Task goal
Nothing but the lines from the one with "Task: Click the Telebit logo in sidebar" through the final line of the entries should appear in the answer, copied exactly and without pictures.

Saved entries
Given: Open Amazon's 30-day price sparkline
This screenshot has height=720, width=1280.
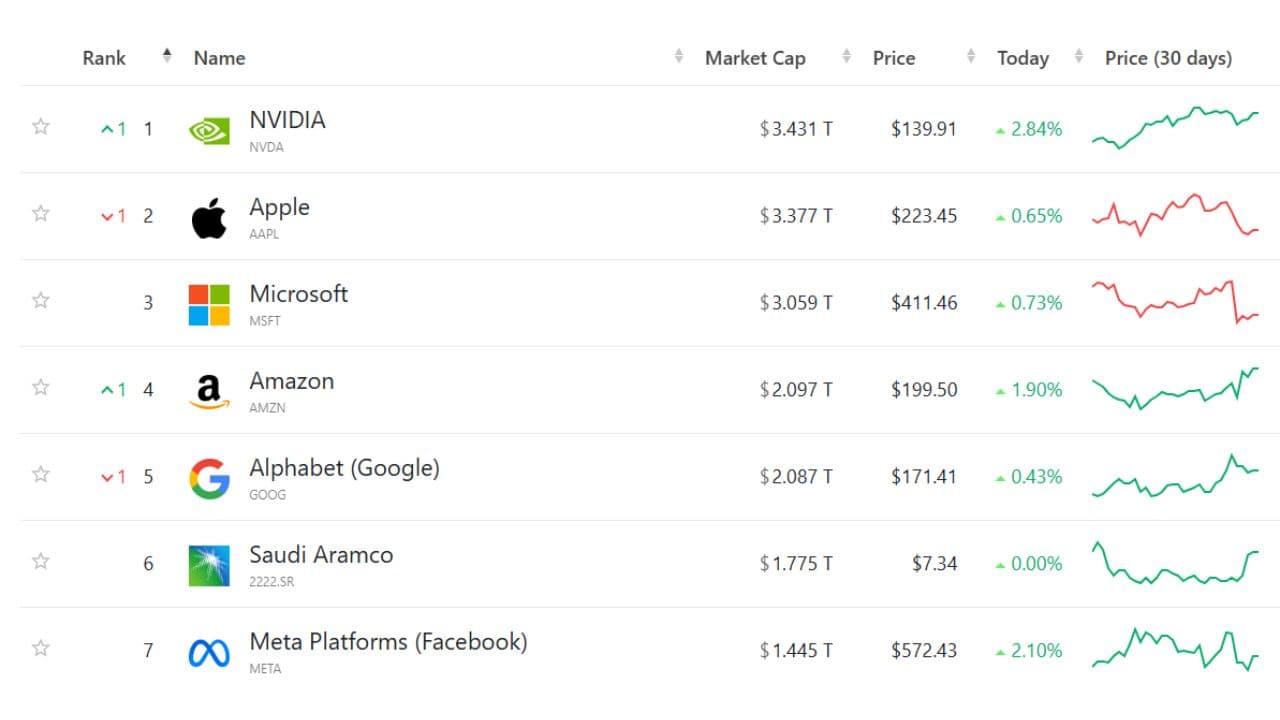Looking at the screenshot, I should click(x=1175, y=388).
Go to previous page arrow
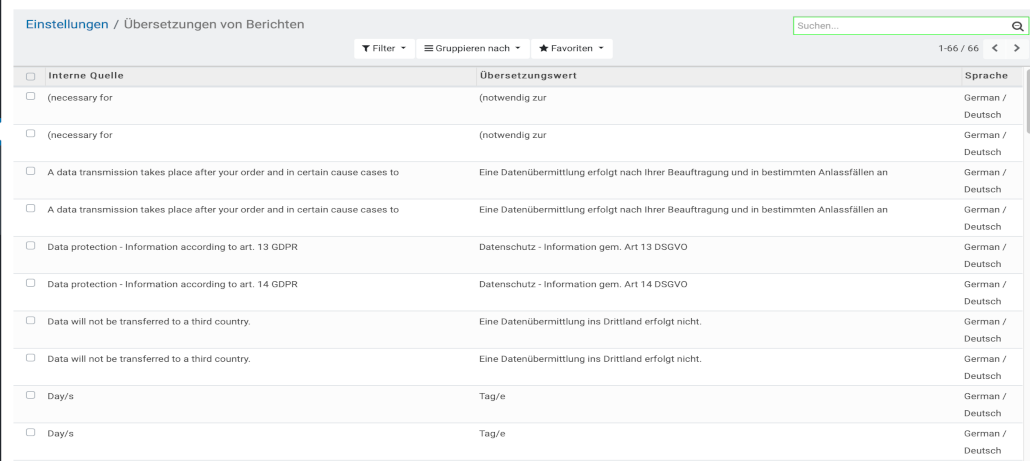Screen dimensions: 1030x461 pyautogui.click(x=994, y=48)
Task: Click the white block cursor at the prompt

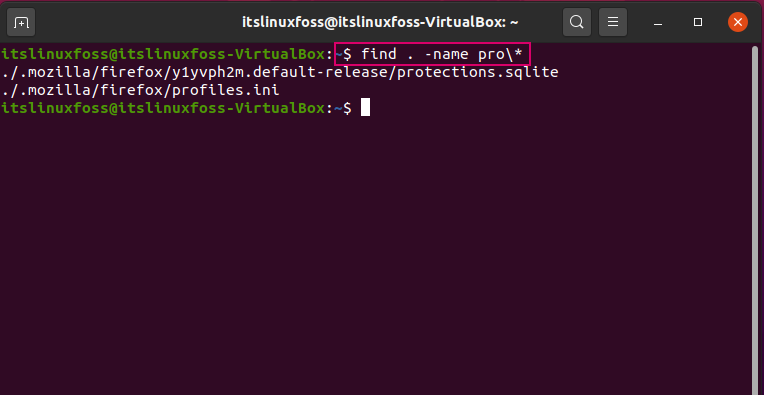Action: coord(365,108)
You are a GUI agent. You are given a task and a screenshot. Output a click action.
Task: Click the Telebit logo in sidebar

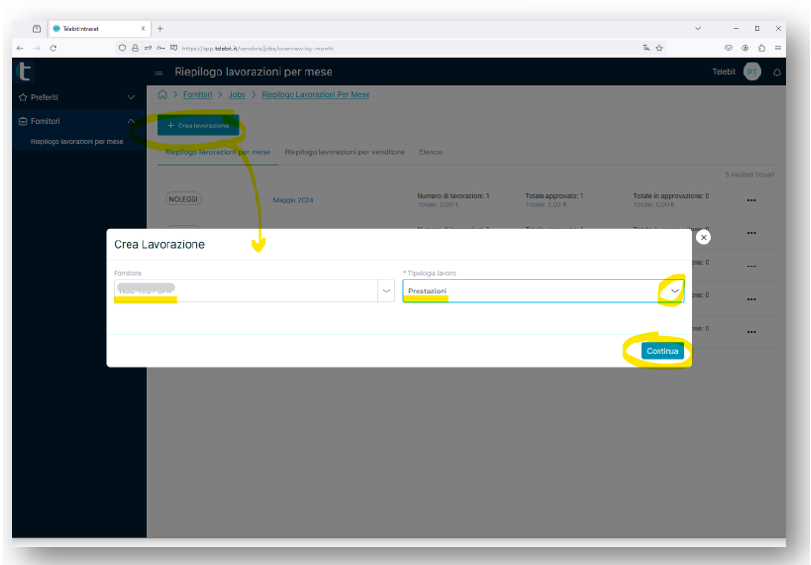click(x=26, y=71)
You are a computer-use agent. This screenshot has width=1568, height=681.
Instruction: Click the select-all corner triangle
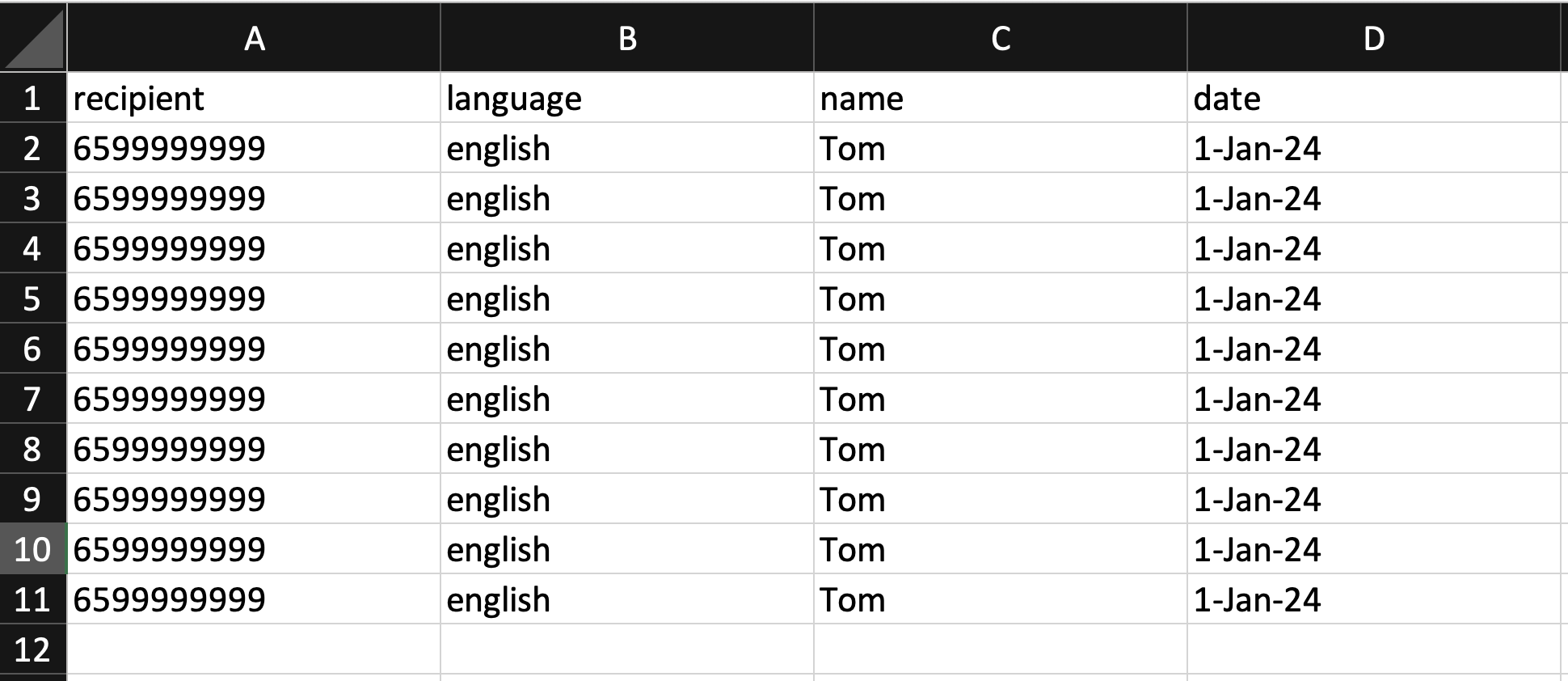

Answer for this exercise
Task: Click the Telebit logo in sidebar

click(x=26, y=71)
You are a computer-use agent. This screenshot has width=1568, height=681.
Instruction: Click the select-all corner triangle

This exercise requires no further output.